2007 GSA Denver Annual Meeting (28–31 October 2007)

Paper No. 11
Presentation Time: 10:45 AM

LATE PLEISTOCENE GROUND-WATER DISCHARGE AT VALLEY WELLS, EASTERN MOJAVE DESERT, USA


PIGATI, Jeffrey S.1, MILLER, David M.2, REHEIS, Marith3 and MENGES, Christopher M.1, (1)Geologic Division, U.S. Geological Survey, 520 N. Park Avenue, Tucson, AZ 85719, (2)U.S. Geological Survey, 345 Middlefield Road, Menlo Park, CA 94025, (3)U.S. Geol Survey, Box 25046, MS 980, Denver Federal Center, Denver, CO 80225, jpigati@usgs.gov

Ground-water discharge deposits (GWDs), also called spring or wetland deposits, form in arid environments as water tables rise close to or breach the ground surface during periods of enhanced effective precipitation. Where preserved, these deposits contain information on the timing and hydrology of past ground-water “highstands”. This information, in turn, can be used to evaluate conceptual and numerical models of past climate conditions, such as the position of the polar jet stream and associated storm tracks, through time. Although GWDs have been identified in all four of the major deserts of North America (Chihuahuan, Great Basin, Mojave and Sonoran), they have been studied in detail at only a handful of localities. In the Mojave Desert, recent surficial mapping conducted by the U.S. Geological Survey has identified more than 130 localities containing GWDs.

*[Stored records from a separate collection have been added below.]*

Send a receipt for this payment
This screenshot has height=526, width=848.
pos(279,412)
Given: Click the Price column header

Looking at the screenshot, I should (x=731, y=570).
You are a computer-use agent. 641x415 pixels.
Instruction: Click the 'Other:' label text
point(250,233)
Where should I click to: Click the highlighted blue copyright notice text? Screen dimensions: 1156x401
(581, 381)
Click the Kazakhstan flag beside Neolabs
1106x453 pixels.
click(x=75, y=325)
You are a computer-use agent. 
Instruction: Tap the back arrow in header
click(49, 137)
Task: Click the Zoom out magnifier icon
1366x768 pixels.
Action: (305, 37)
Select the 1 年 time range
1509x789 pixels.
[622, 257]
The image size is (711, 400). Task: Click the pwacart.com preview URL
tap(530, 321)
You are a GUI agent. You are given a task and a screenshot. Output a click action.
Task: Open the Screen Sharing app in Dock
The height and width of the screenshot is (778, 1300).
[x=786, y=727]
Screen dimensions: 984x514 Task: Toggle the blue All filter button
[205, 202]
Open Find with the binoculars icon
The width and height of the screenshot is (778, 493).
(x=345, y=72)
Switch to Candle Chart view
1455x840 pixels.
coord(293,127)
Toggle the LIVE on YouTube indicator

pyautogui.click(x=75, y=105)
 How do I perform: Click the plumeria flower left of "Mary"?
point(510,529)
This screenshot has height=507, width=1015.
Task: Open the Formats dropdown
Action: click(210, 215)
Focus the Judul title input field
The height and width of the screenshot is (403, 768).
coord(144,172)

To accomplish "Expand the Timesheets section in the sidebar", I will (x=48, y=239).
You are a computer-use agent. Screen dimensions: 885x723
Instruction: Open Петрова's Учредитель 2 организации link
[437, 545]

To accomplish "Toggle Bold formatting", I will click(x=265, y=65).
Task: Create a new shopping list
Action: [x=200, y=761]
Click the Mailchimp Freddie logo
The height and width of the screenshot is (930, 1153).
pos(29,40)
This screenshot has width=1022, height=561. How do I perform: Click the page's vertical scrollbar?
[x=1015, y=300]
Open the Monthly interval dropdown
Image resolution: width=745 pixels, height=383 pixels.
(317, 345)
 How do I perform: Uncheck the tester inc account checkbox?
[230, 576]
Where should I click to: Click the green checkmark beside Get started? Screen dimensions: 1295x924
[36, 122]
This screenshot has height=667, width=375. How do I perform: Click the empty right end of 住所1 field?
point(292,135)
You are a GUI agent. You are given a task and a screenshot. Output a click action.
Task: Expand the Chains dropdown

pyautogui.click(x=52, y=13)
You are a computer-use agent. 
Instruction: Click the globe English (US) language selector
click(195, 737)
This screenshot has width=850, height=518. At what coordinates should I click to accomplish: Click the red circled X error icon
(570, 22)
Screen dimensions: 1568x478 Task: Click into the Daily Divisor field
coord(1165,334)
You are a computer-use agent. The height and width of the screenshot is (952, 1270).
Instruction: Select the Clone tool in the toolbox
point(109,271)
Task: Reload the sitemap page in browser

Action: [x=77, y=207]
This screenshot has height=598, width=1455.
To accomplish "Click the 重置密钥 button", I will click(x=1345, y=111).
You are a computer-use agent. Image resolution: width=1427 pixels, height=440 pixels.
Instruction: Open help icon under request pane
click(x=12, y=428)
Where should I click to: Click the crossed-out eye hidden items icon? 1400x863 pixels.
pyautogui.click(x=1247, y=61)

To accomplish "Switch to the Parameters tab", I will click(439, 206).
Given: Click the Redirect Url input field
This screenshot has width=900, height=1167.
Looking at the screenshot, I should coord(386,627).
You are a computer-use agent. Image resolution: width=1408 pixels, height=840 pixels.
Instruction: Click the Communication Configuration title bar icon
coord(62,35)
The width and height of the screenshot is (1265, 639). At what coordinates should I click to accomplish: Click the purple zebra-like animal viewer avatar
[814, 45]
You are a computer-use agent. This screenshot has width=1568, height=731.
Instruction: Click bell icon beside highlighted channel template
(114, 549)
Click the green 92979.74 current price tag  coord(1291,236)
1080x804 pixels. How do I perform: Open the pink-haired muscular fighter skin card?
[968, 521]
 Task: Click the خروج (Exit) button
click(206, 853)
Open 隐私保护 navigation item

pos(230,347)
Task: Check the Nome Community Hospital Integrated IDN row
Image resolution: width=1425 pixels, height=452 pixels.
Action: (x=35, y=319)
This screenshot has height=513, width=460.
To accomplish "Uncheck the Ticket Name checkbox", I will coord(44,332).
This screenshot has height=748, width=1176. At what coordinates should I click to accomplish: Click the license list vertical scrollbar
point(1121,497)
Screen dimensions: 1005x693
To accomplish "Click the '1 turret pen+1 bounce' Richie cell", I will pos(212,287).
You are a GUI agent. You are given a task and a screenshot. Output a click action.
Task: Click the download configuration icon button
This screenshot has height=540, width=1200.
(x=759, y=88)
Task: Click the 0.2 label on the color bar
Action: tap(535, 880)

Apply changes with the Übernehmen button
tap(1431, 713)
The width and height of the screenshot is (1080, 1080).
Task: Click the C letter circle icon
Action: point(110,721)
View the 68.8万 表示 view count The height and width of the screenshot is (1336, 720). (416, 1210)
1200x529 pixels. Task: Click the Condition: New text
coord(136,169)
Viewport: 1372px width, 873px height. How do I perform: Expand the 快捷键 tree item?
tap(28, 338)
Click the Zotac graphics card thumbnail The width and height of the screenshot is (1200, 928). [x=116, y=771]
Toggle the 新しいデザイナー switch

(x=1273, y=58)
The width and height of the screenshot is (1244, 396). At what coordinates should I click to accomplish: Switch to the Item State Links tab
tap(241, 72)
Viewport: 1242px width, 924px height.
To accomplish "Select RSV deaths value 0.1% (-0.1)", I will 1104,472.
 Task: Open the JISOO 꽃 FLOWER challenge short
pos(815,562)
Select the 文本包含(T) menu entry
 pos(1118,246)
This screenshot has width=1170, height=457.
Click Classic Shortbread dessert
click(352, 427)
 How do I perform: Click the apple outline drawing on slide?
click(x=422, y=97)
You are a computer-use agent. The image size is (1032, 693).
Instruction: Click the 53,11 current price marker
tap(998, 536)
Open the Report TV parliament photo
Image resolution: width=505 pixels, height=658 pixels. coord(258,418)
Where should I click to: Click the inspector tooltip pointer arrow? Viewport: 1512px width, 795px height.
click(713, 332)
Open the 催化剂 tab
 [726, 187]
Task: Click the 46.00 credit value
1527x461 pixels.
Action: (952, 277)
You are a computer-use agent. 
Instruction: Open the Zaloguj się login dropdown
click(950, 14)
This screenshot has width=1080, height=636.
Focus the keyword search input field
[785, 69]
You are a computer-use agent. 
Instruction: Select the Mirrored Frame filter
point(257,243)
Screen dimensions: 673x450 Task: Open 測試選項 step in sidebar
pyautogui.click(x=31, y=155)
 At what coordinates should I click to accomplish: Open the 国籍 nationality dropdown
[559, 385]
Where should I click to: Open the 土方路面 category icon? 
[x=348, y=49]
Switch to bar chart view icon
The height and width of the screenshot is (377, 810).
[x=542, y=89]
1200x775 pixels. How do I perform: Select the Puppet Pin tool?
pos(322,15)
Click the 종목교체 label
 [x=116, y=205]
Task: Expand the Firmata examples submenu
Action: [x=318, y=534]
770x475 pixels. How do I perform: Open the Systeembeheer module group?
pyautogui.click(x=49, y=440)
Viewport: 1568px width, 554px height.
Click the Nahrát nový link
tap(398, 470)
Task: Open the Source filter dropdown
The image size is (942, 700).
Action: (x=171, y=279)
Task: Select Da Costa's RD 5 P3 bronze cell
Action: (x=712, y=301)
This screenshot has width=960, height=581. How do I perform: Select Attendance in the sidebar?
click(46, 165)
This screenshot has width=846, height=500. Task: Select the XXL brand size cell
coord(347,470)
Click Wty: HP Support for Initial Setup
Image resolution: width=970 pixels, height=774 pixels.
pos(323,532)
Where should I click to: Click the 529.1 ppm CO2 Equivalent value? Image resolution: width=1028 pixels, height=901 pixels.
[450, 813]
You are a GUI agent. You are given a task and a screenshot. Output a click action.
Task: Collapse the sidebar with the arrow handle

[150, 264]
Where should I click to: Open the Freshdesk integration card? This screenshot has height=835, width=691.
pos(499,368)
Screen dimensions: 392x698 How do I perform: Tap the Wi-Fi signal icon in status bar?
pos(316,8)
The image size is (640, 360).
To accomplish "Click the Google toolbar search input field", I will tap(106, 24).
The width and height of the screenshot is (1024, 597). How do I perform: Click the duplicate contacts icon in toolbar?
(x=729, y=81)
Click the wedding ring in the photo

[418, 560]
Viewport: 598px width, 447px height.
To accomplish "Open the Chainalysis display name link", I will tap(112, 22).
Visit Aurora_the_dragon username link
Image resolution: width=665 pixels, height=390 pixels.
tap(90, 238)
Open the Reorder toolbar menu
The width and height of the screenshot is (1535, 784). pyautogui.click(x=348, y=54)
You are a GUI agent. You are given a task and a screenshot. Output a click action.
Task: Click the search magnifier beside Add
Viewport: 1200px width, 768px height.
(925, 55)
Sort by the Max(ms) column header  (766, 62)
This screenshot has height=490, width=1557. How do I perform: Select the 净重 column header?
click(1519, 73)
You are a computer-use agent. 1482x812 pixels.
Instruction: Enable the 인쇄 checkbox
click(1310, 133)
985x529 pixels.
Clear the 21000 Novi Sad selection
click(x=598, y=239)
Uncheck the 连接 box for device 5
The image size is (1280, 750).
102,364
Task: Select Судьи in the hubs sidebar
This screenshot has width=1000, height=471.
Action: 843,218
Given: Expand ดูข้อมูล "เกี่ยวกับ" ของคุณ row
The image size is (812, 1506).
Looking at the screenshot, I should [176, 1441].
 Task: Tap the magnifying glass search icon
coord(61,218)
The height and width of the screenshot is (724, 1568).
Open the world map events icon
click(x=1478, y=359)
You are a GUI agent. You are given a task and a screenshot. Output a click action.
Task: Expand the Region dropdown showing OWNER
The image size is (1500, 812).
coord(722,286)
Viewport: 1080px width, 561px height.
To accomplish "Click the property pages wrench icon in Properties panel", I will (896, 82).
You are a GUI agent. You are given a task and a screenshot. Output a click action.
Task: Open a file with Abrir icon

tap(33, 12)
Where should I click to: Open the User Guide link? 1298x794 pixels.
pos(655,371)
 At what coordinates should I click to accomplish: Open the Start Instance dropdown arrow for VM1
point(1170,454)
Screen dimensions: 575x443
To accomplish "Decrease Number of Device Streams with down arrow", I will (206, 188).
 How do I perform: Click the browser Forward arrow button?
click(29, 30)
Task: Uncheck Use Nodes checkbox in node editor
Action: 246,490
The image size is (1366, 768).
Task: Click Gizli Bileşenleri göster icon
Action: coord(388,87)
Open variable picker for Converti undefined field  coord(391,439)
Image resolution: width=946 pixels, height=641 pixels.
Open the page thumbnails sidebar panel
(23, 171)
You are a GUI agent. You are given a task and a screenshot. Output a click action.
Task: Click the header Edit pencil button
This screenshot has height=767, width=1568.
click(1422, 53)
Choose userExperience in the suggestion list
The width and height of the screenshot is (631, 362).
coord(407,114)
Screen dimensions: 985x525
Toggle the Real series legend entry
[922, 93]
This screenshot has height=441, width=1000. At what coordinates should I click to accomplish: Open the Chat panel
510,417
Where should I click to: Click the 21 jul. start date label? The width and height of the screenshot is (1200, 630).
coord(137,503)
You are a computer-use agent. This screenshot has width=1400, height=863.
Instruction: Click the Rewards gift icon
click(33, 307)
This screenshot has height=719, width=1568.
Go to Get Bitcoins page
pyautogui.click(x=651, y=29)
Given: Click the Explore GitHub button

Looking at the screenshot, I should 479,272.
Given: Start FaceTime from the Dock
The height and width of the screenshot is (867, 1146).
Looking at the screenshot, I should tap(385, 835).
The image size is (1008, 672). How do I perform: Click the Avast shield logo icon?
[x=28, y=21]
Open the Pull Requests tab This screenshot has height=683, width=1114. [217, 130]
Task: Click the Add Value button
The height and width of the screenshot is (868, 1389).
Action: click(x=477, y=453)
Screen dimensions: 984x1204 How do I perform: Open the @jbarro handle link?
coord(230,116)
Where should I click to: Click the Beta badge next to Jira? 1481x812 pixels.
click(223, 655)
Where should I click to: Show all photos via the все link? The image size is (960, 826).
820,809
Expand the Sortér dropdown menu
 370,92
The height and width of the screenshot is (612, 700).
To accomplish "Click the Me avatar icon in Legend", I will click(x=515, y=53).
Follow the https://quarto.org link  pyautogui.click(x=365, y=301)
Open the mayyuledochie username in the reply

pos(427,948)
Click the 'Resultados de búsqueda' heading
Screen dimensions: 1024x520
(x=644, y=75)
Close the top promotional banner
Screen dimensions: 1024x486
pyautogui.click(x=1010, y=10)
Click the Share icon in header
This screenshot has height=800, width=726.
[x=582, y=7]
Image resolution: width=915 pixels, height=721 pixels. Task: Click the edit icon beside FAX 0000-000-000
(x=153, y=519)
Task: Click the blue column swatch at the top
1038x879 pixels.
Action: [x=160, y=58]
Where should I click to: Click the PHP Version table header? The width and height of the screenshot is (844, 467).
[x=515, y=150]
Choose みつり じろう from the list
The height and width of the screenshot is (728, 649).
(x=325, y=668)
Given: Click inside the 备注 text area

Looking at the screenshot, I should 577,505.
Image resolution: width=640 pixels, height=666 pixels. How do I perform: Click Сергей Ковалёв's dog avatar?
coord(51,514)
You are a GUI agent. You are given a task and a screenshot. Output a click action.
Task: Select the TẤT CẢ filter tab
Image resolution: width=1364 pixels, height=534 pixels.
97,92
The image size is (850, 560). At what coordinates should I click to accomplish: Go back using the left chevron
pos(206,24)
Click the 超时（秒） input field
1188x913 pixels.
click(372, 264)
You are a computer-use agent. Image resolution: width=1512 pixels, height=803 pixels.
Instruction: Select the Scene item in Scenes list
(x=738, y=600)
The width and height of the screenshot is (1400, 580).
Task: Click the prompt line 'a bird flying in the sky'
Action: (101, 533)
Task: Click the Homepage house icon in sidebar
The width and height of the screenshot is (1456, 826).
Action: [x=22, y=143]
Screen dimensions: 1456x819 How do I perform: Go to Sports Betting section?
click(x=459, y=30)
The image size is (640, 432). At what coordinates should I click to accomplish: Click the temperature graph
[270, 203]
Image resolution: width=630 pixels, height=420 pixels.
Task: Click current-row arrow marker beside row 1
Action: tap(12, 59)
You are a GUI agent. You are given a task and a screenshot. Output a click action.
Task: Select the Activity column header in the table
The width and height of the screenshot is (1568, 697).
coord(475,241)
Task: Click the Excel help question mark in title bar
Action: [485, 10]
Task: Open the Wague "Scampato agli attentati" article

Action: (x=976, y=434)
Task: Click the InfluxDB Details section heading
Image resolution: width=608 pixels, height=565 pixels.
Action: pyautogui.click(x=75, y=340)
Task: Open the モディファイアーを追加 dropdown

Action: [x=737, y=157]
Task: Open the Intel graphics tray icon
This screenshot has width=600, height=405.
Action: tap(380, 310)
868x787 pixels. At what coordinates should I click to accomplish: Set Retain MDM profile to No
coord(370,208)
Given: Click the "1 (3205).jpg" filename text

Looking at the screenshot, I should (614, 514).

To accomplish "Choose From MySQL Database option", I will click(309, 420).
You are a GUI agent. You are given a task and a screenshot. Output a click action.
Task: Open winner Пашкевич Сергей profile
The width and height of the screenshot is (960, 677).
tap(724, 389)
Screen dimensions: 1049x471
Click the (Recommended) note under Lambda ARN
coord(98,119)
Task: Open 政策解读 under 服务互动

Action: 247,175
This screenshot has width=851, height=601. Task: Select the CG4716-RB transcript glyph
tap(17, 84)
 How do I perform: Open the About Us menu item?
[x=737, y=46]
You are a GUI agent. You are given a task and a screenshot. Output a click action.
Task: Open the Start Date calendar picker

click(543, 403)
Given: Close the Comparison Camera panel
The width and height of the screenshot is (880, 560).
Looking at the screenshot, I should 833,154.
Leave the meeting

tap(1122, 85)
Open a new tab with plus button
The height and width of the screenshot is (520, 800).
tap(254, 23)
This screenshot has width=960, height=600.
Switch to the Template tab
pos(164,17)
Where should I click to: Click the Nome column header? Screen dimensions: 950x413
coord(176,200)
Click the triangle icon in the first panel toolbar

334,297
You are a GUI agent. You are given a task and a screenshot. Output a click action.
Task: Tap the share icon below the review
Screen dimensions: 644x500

We have chosen several of these sites for detailed investigation, including a long-lived sequence of deposits at Valley Wells on the western flank of the Clark Mountains, ~50 km east of Baker, CA. Local field mapping, stratigraphic relationships, and preliminary 14C results from organic-rich black mats, terrestrial gastropod shells, and resistant ground-water carbonate units suggest that high-water table conditions prevailed at Valley Wells during at least three distinct time intervals: the Younger Dryas cold event, full glacial times (OIS 2, including the Last Glacial Maximum), and an older period that is beyond the limits of 14C dating, which we tentatively assign to the penultimate glaciation (OIS 6). We are exploring other dating techniques, including U-series and luminescence dating, to refine the GWD chronology, particularly for the older deposits. We are also integrating faunal, geochemical, and isotopic techniques to better understand water chemistry, seasonality, and air temperatures during wet periods at Valley Wells. Preliminary results for each of these techniques will be presented.